Palestinian militants regularly fire short-range rockets into Israel from Gaza. An explosion near a kindergarten in the Israeli town of Sderot this week rekindled calls for reprisals.
No one was killed in the attack but television footage of traumatized children and parents struck a nerve in Israel and Prime Minister Ehud Olmert convened his security cabinet to consider stronger military action to try to stop the salvoes.
A government official said after the security session that Defence Minister Ehud Barak recommended “pinpointed” attacks against militants rather than embarking on a large-scale invasion of Gaza, controlled since June by Hamas Islamists.
A massive Israeli offensive in congested Gaza could cause heavy Israeli and Palestinian casualties and complicate plans for a U.S.-proposed Middle East peace conference expected in November, some security cabinet members had cautioned.
Olmert’s office said in a statement Israeli security forces, which regularly mount raids and air strikes against Gazan militants, would continue with “intensive military operations”.
Israel is also examining the legal implications of shutting down utilities it supplies to the impoverished territory and Olmert’s office said the government was drawing up a plan to “disrupt services” supplied by Israel to Gaza.
Vice Premier Haim Ramon, a close Olmert confidant, has called for periodic power cuts as punishment for rockets fired.
“We have decided we will take specific steps to defend our people,” Foreign Ministry spokesman Mark Regev said.
According to Israeli and Palestinian officials, Gaza’s population uses about 200 megawatts of electricity, out of which 120 are provided directly from Israeli power lines, 17 are delivered from Egypt and 65 are produced at a plant in Gaza.

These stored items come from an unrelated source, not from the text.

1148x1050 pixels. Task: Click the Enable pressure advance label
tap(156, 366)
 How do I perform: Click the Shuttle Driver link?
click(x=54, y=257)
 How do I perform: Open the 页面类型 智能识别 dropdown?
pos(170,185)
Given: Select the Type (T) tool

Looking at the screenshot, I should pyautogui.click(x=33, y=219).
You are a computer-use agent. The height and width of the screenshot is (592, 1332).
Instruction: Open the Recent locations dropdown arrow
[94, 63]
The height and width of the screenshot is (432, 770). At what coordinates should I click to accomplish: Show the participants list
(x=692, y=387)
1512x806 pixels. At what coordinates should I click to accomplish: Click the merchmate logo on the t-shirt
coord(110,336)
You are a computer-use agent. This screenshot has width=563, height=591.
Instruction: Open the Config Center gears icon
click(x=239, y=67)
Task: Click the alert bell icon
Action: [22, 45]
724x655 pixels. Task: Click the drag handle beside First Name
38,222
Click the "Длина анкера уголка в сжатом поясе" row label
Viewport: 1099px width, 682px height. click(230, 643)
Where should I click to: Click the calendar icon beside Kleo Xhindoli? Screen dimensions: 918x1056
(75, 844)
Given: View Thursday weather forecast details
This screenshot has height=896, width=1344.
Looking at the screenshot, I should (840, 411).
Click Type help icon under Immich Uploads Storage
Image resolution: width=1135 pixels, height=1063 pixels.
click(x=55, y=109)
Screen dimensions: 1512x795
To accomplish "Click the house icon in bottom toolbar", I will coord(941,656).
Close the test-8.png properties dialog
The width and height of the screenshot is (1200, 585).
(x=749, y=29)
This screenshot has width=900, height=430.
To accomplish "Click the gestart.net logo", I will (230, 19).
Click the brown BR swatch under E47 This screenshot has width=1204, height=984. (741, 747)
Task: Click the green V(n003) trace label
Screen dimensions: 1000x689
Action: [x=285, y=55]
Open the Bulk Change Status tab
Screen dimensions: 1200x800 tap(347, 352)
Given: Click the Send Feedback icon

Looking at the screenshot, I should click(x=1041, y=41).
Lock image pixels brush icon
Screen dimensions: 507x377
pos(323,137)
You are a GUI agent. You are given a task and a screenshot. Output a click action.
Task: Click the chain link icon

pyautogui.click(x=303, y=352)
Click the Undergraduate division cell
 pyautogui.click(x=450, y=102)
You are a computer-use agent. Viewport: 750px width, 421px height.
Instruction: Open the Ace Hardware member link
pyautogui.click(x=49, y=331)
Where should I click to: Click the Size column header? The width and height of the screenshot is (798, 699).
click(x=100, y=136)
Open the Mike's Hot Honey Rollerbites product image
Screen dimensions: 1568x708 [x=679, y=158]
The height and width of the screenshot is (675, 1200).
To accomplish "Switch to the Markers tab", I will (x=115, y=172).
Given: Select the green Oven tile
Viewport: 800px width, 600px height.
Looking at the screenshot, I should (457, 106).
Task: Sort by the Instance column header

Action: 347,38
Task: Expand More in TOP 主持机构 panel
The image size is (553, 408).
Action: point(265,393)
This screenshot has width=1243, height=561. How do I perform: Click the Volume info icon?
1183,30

Asked about the rocket attacks, Foreign Minister Tzipi Livni said Israel could “send a message to Hamas” -- the Islamist group which seized control of Gaza from secular rivals Fatah in June -- without provoking a humanitarian crisis.
The threat drew a protest from human rights watchdog Amnesty International.
“Cutting off the supply of basic necessities such as water and electricity -- which Gazans cannot obtain from elsewhere because of the blockades imposed by Israel -- would constitute collective punishment of Gaza’s population in violation of international humanitarian law, which prohibits all forms of collective punishment,” the London-based group said.
Militants in the Gaza Strip, home to some 1.5 million Palestinians, say they have a right to fire rockets as part of their resistance to Israeli occupation.
Israel pulled settlers and troops out of the territory in 2005 in a withdrawal that Palestinians do not consider an end to occupation because Israeli authorities still control Gaza’s borders, its air space and coastal waters.